Swinton, who won an Oscar and a BAFTA award for best supporting actress for “Michael Clayton,” has been leading an eclectic acting career. She has collaborated with prominent directors from different countries, for instance Bong Joon Ho on “Snowpiercer,” and “Okja;” Lynn Ramsay on “We Need to Talk About Kevin;” Jim Jarmusch on “Broken Flowers,” “The Dead Don’t Die” and “Only Lovers Left Alive;” the Coen Brothers on “Hail, Caesar!” and “Burn After Reading;” Luca Guadagnino on “I Am Love,” “A Bigger Splash” and “Suspiria;” and Wes Anderson on four films, including “Moonrise Kingdom” and the upcoming “The French Dispatch” which she recently wrapped shooting. She also starred in the Marvel Studios blockbuster “Doctor Strange.”
“It is my honour to serve the exceptional festival of Marrakech as president of the Jury this year,” said Swinton.
Popular on Variety
“The State of Cinema knows no boundary and the prospect of joining with my comrades from around our planet to discover and celebrate work from all her continents is a privilege and joy for which I am sincerely grateful and to which I look forward immensely,” said Swinton.
Swinton started her career starring with “Caravaggio” directed by Derek Jarman with she made seven more films, including “The Last of England,” “The Garden,” “War Requiem” and “Edward II” for which she won best actress at Venice in 1991. The actress gained international recognition in 1992 with her performance in Sally Potter’s “Orlando” which was based on the novel by Virginia Woolf.
On top of “The French Dispatch,” Swinton recently finished shooting the second part of Joanna Hogg’s “The Souvenir” whose first film world premiered at Sundance this year, and Apichatpong Weerasethakul’s “Memoria.”

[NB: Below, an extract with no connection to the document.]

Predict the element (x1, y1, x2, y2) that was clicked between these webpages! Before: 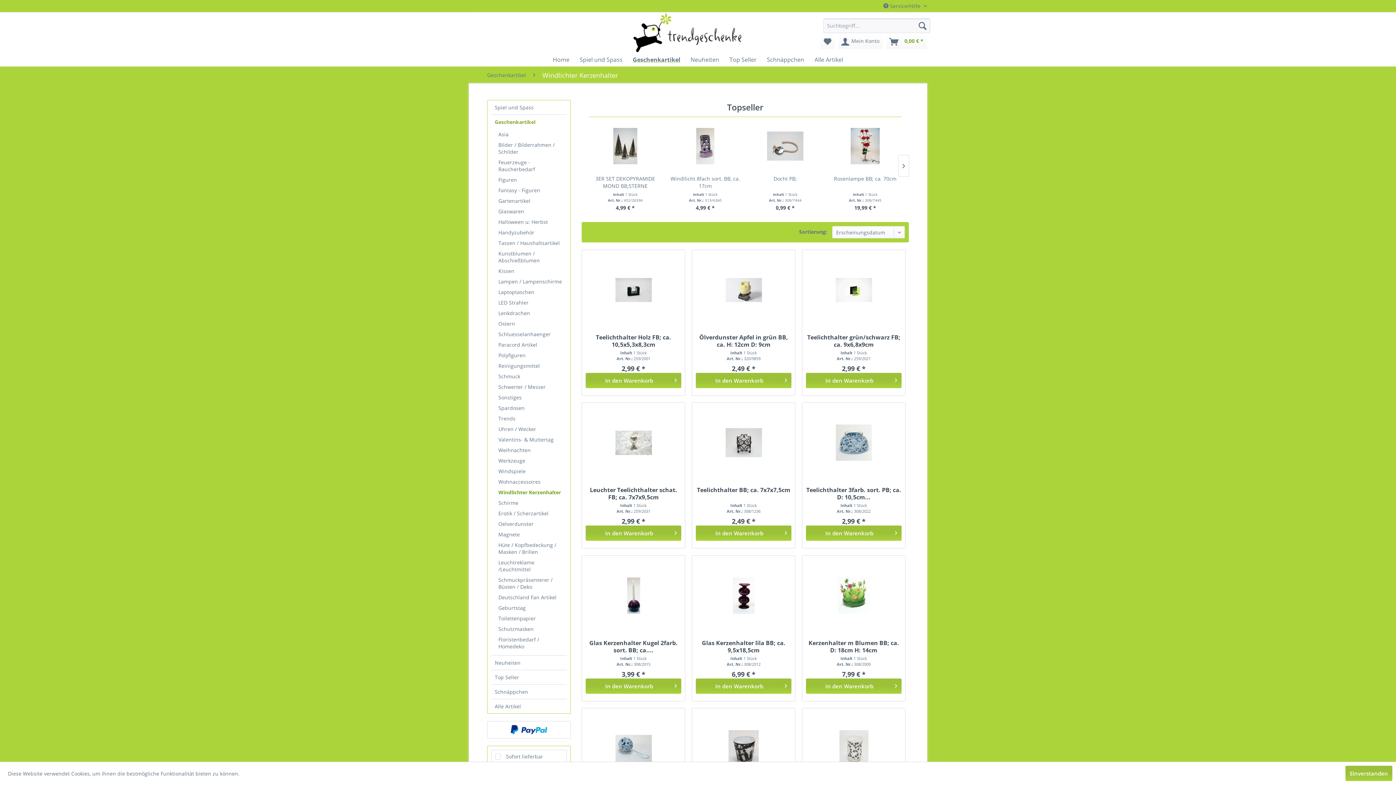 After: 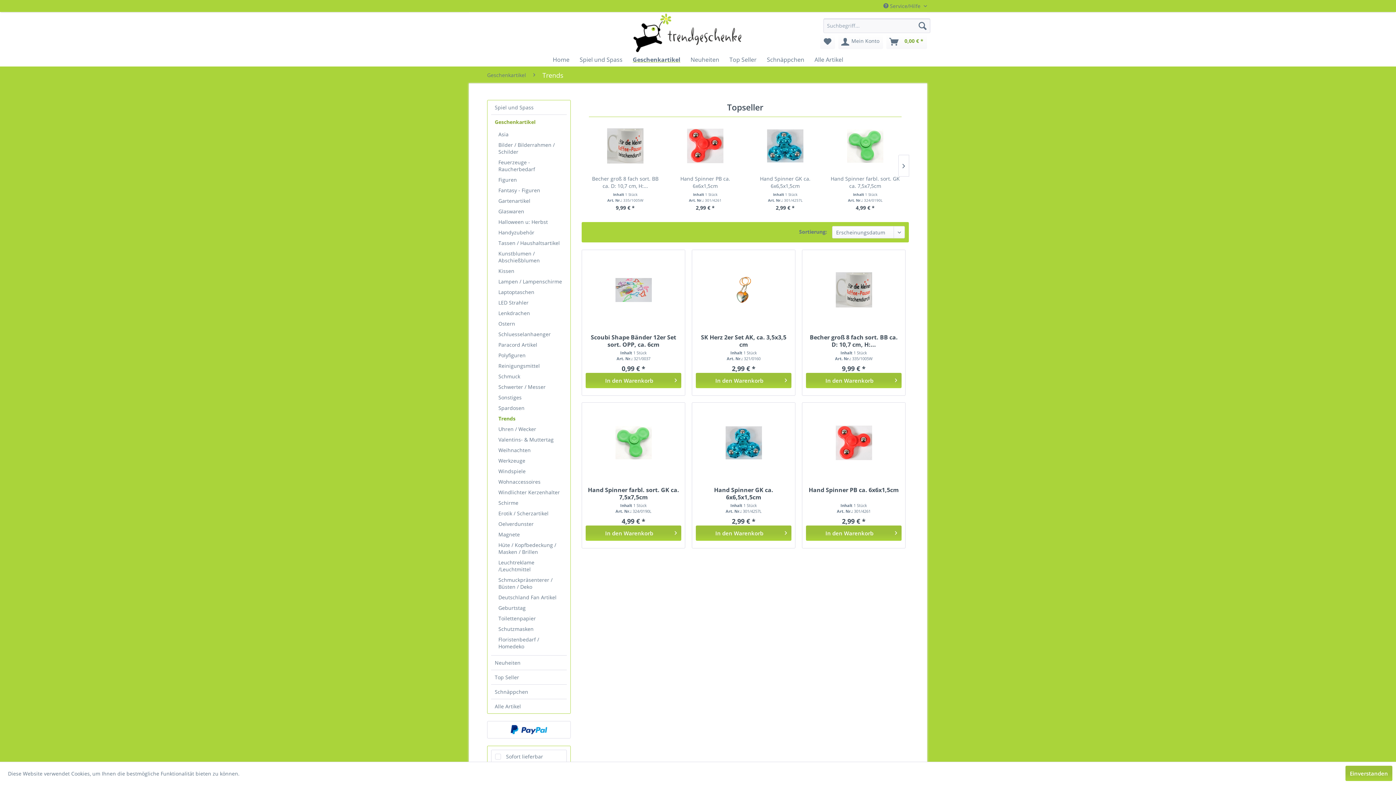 Action: label: Trends bbox: (494, 413, 566, 423)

Swinton has also been co-producing and exec producing feature films and documentaries, notably the 2018 documentary “Women Make Film: A New Road Movie Through Cinema.”
The Marrakech made a big comeback in 2018 after a one-year hiatus and brought together a flurry of big names, notably Martin Scorsese, Robert de Niro, the late Agnes Varda, Guillermo Del Toro, Robert Pattinson, Dakota Johnson and Gray who presided the jury.
The Marrakech festival is run by a foundation presided by Morocco’s Prince Moulay Rachid, the brother of King Mohammed VI. The new programming team is spearheaded by Christoph Terhechte, the former head of the Berlin Film Festival’s Forum section.
The 18th edition of the festival will run Nov. 28-Dec. 7.